Nothing but the lines from the one containing "Given: Click the airplane icon on Gdańsk map" through the end of the material should be restated, and each exactly.

========================================================================

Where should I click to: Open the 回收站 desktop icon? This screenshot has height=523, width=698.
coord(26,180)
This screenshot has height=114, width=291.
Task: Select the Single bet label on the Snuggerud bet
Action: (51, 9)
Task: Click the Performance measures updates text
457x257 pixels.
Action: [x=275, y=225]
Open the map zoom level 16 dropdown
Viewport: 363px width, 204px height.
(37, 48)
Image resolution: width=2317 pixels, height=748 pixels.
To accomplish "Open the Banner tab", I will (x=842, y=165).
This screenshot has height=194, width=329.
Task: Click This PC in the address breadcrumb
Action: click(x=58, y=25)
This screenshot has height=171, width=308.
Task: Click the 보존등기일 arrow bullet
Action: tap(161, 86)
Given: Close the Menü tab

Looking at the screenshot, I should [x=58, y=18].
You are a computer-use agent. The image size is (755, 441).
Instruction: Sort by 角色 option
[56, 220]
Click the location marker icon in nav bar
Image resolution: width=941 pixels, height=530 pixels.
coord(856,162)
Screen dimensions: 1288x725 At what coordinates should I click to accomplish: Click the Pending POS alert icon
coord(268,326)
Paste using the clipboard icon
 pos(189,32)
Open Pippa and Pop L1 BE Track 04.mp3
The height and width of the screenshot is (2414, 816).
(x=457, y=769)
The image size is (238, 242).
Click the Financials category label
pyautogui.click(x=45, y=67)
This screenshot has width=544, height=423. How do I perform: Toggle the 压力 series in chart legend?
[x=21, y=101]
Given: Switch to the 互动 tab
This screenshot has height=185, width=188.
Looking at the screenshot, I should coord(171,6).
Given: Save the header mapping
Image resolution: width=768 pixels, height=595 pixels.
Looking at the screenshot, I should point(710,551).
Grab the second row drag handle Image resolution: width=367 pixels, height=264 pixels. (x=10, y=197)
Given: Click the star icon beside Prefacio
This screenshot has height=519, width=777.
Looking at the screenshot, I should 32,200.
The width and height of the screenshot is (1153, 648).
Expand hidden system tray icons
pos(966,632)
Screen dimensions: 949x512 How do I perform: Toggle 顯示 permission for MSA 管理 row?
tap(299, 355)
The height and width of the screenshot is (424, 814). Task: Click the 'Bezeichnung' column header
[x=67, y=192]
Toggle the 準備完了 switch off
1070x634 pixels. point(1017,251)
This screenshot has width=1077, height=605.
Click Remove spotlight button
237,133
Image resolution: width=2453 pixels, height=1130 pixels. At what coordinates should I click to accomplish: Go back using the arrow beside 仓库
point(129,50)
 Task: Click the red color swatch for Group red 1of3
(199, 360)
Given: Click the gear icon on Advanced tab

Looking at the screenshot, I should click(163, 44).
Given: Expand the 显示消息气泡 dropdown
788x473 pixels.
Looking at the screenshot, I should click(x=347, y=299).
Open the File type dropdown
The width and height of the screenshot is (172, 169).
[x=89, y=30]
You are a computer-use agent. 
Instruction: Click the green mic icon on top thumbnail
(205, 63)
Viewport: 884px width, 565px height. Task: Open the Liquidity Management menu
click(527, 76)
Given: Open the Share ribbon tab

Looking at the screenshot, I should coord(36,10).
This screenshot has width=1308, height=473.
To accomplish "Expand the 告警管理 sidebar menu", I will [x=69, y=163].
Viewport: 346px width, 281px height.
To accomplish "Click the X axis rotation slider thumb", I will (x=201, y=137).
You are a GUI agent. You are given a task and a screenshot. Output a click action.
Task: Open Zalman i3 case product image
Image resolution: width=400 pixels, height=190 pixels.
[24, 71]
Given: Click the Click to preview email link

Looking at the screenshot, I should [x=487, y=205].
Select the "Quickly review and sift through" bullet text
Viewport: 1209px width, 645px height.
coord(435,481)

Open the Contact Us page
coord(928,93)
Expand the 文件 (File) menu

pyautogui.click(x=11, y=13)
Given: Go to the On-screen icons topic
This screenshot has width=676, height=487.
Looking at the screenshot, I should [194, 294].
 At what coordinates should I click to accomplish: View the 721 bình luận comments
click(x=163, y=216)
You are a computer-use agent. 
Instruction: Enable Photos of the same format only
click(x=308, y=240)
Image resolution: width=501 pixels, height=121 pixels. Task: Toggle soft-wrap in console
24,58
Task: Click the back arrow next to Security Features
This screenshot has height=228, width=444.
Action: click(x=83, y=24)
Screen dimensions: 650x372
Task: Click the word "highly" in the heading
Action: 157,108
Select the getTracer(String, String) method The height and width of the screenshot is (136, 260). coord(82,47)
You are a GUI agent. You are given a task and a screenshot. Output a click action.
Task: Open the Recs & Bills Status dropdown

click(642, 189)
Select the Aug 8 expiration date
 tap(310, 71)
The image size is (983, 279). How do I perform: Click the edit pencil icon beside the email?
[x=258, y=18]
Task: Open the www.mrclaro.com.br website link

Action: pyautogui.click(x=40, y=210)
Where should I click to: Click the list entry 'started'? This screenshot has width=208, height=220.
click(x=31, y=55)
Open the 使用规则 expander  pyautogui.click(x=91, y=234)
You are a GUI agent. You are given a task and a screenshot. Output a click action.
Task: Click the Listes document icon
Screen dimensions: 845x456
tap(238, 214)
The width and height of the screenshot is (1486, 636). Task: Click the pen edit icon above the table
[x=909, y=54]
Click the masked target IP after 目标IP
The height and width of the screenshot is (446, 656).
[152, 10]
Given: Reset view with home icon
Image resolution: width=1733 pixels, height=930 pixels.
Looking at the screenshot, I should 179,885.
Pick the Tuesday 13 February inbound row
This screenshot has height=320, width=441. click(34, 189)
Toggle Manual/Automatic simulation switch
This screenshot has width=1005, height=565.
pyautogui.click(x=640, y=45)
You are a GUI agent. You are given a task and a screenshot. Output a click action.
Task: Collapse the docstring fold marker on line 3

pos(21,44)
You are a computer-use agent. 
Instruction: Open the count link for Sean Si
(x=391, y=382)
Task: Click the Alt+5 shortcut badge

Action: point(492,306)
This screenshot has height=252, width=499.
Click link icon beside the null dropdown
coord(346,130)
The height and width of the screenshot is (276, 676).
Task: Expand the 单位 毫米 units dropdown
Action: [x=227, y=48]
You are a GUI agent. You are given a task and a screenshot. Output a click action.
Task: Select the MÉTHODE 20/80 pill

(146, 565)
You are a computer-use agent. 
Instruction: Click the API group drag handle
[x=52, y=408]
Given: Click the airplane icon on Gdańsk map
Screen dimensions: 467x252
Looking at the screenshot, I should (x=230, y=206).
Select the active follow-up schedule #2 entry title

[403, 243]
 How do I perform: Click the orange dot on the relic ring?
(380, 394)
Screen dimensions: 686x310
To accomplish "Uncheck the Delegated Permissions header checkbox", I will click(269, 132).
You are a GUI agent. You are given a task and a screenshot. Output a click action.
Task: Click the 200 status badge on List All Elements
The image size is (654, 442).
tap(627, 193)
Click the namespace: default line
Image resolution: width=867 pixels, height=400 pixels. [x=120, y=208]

========================================================================

Answer to the problem ▸
Given: Click the airplane icon on Gdańsk map
Screen dimensions: 467x252
Looking at the screenshot, I should (x=230, y=206).
Select the active follow-up schedule #2 entry title

[403, 243]
 How do I perform: Click the orange dot on the relic ring?
(380, 394)
Screen dimensions: 686x310
To accomplish "Uncheck the Delegated Permissions header checkbox", I will click(269, 132).
You are a GUI agent. You are given a task and a screenshot. Output a click action.
Task: Click the 200 status badge on List All Elements
The image size is (654, 442).
tap(627, 193)
Click the namespace: default line
Image resolution: width=867 pixels, height=400 pixels. [x=120, y=208]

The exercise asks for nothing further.